Wednesday, February 13, 2008

Decisions decisions...

So on Friday, I went into the lab and told Jas of my decision.
It was hard saying goodbye to Kelvin. I had to hold back my tears. He looked really upset too (surprisingly). Still didn't stop him from making me help him out in his project until the next bus comes. Exploiting me until the last minute =_=

But he's been a great mentor and he kept trying to give me advice. The one thing that he said that lingered in my mind was that Honours was just for one year.
I knew that too but it was just too difficult for me to continue in the lab at the moment. The thought of leaving it actually made me happy.

The next morning I woke up wondering if I should still do Honours. 
With every hour that passed by, the thought of doing Honours grew stronger.

I know that I still had a chance if I went with UniSA as the Honours program do not commence until mid-Feb.
It was perfect. I don't move into my new house until the end of February so it wouldn't conflict with any deadlines and I can be settled by then.

I know it would be a tight squeeze as it was already February but I wanted it so badly so I went to see my program director Dr Maurizo Costabile.
Thankfully he said that there was no problem if I wanted to apply.
*prances*

I still have the daunting task of finding a supervisor and a suitable project but I know what I want now. I want a project that will ultimately contribute to helping someone out there with a disease.

______________________________

[What you have to do]
Reproduce the stretch of the blog post from "Decisions decisions..." through "still do Honours.". You won't need the rows for anything here.

[Records supplied]
______________________________

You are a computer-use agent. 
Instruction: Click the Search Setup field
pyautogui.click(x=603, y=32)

______________________________

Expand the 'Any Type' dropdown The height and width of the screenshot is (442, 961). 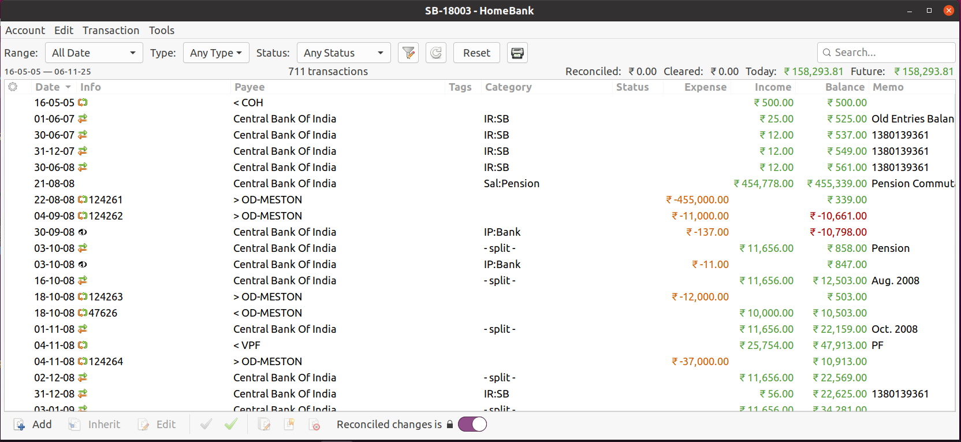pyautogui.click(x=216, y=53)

______________________________

[Answer for the task]
Decisions decisions...

So on Friday, I went into the lab and told Jas of my decision.
It was hard saying goodbye to Kelvin. I had to hold back my tears. He looked really upset too (surprisingly). Still didn't stop him from making me help him out in his project until the next bus comes. Exploiting me until the last minute =_=

But he's been a great mentor and he kept trying to give me advice. The one thing that he said that lingered in my mind was that Honours was just for one year.
I knew that too but it was just too difficult for me to continue in the lab at the moment. The thought of leaving it actually made me happy.

The next morning I woke up wondering if I should still do Honours.